What I ultimately want Ubuntu Unity to do is always show menu title AND menu bar. As I see, strangely enough, it only works when issuing a program with sudo.

Is there any way to make it work for all applications, always? This behaviour is quite strange, but I think it finally solves the problem of Firefox not letting you right click:

  • without sudo, Firefox shows the crappy nautilus-like menu/title:
  • with sudo firefox, you can right click into the bookmarks like I'm doing right now

Can we finally learn how is this working in Unity? I've been using Ubuntu for about 5 years or more. I learned a lot of tricks for this O.S., but still this issue makes my life miserable.

EDIT: I have learned that if i execute firefox from another user (even root), windows decorations won't show and so contextual menu for firefox is back! (right click issue solved). However that brings additional problems with firefox Screenshot of firefox in ubuntu working with context menu again! : context menu in firefox

To replicate this:

xhost +local:
su - anotheruser
firefox

The issue is still not solved because, while i can show menu and title in firefox or any other application, it creates additional permission problems because of executing things with different users.

What is expected:
From the Ubuntu Unity menu post above, reproduce verbatim the span that begins at the words "EDIT: I have" and stops after "with different users.".

Given information:

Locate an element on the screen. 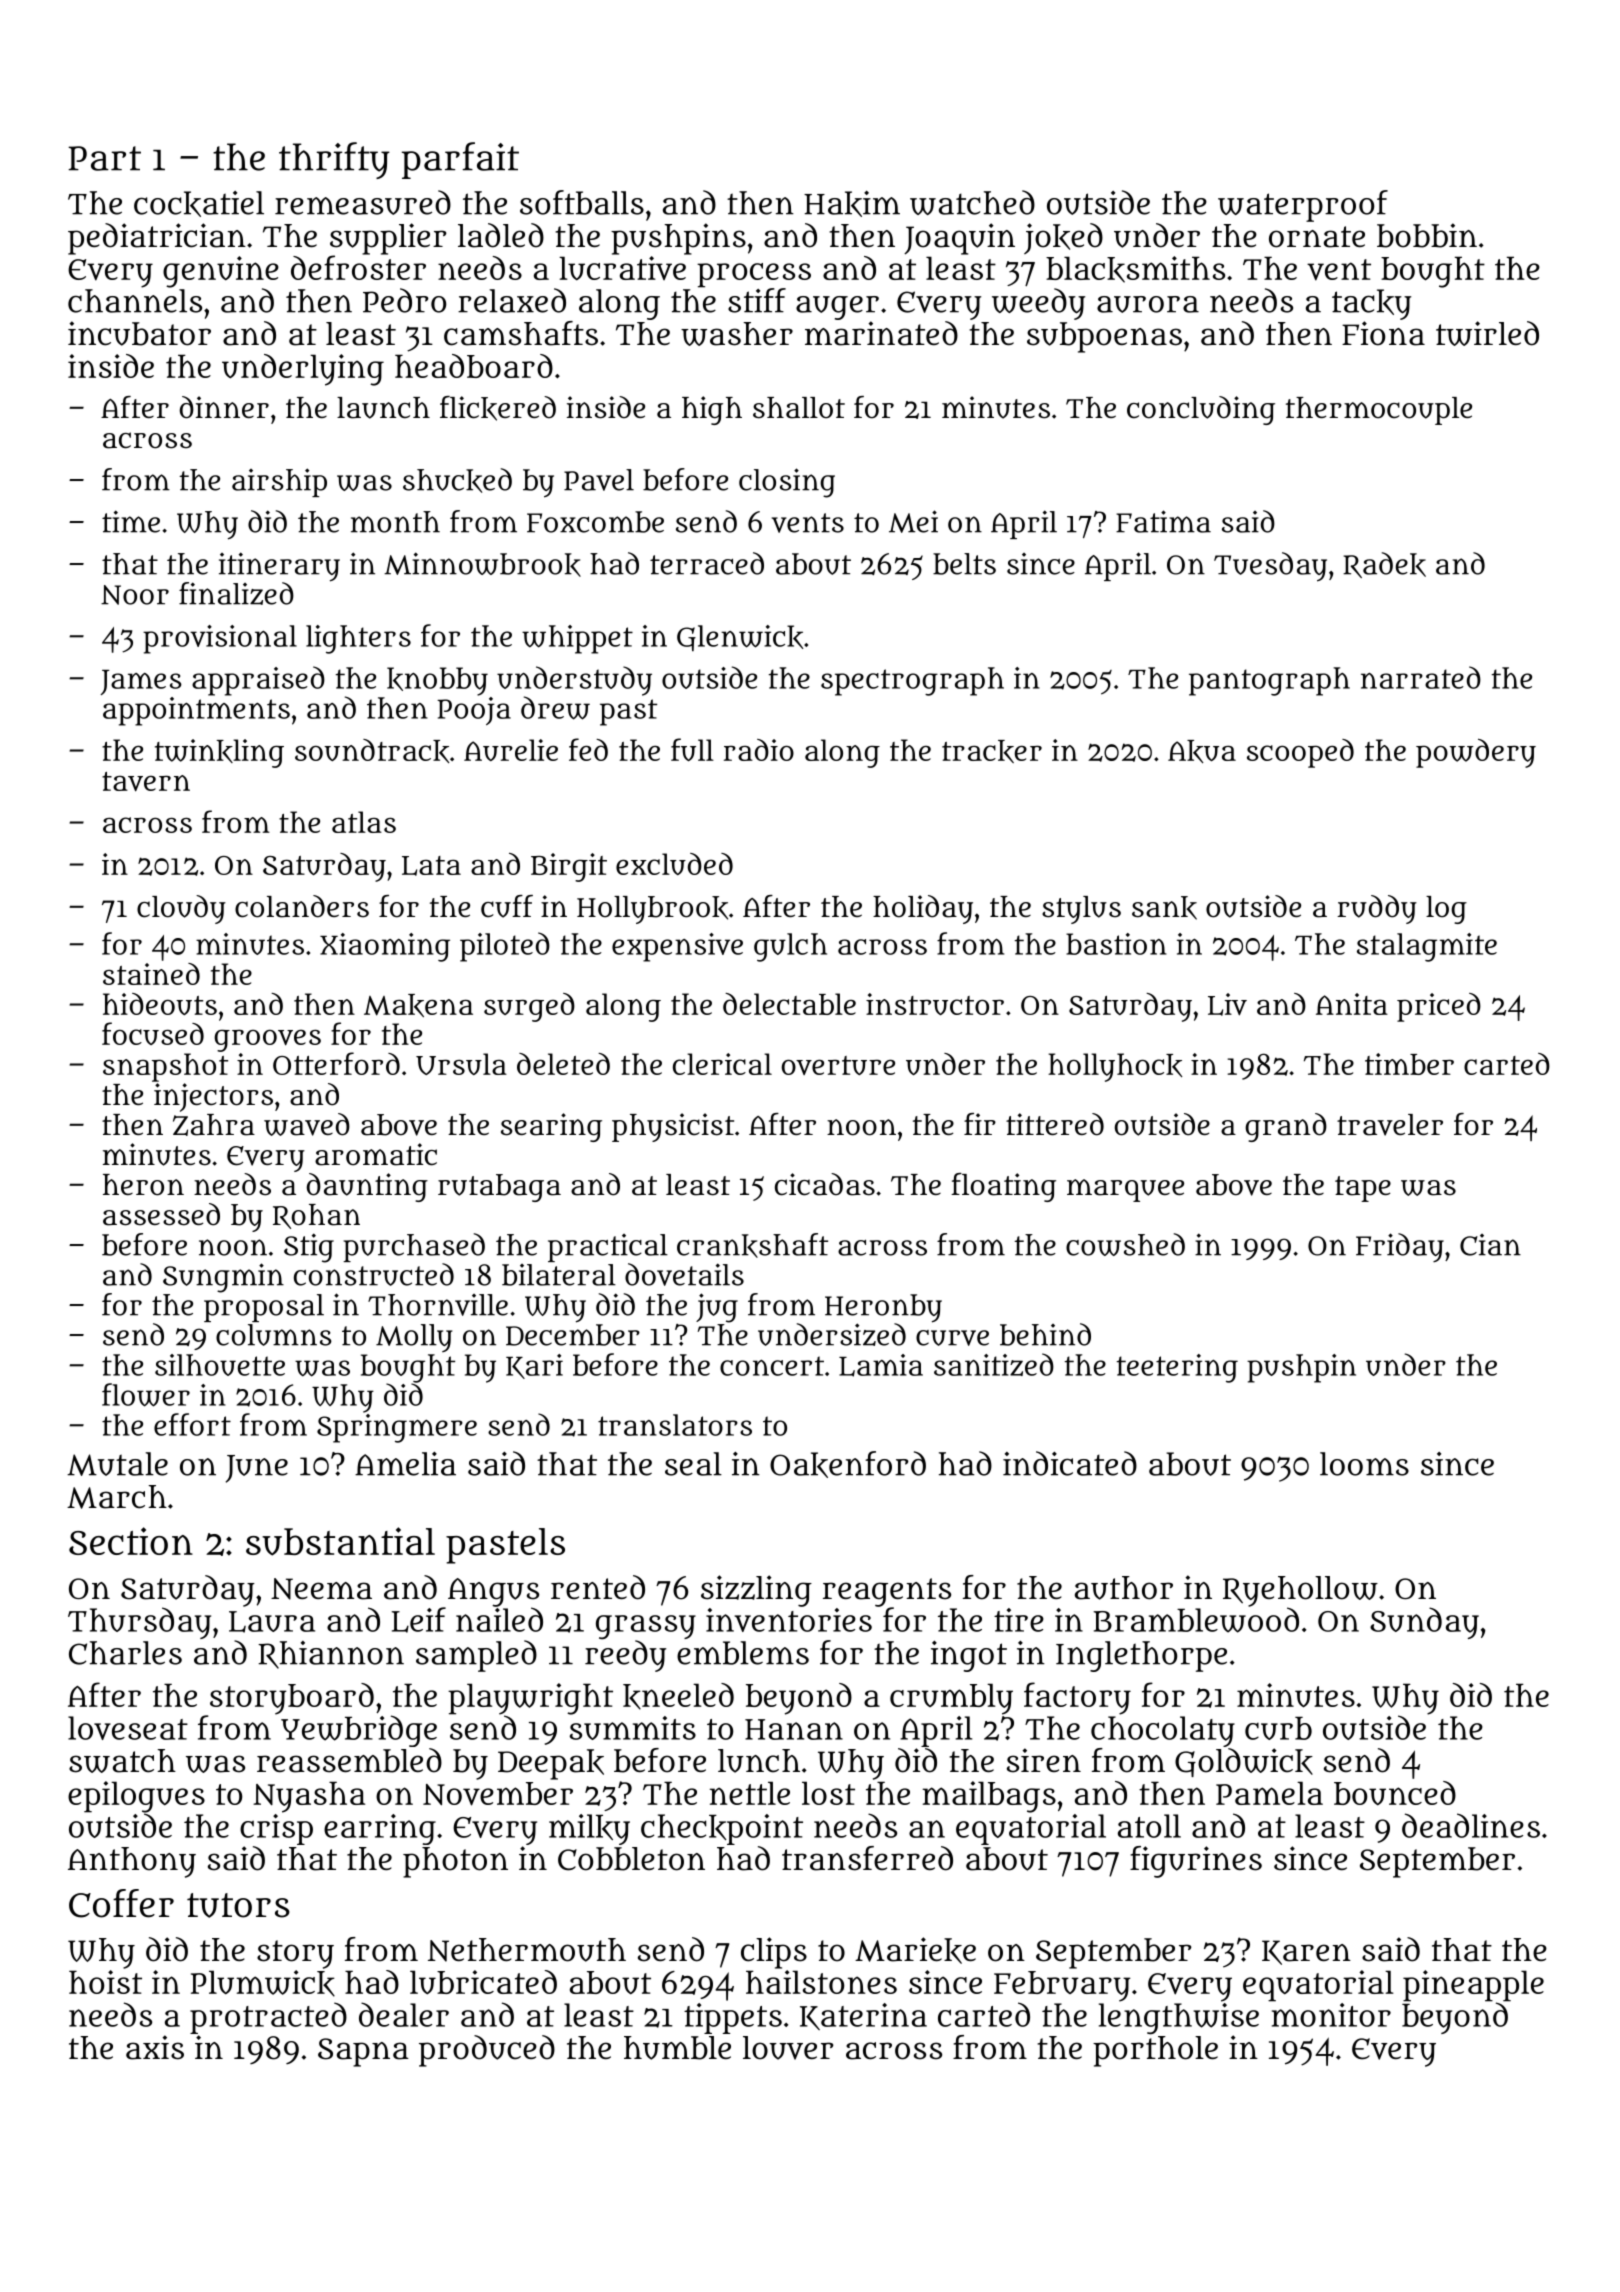  loveseat is located at coordinates (128, 1728).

Complete answer:
EDIT: I have learned that if i execute firefox from another user (even root), windows decorations won't show and so contextual menu for firefox is back! (right click issue solved). However that brings additional problems with firefox Screenshot of firefox in ubuntu working with context menu again! : context menu in firefox

To replicate this:

xhost +local:
su - anotheruser
firefox

The issue is still not solved because, while i can show menu and title in firefox or any other application, it creates additional permission problems because of executing things with different users.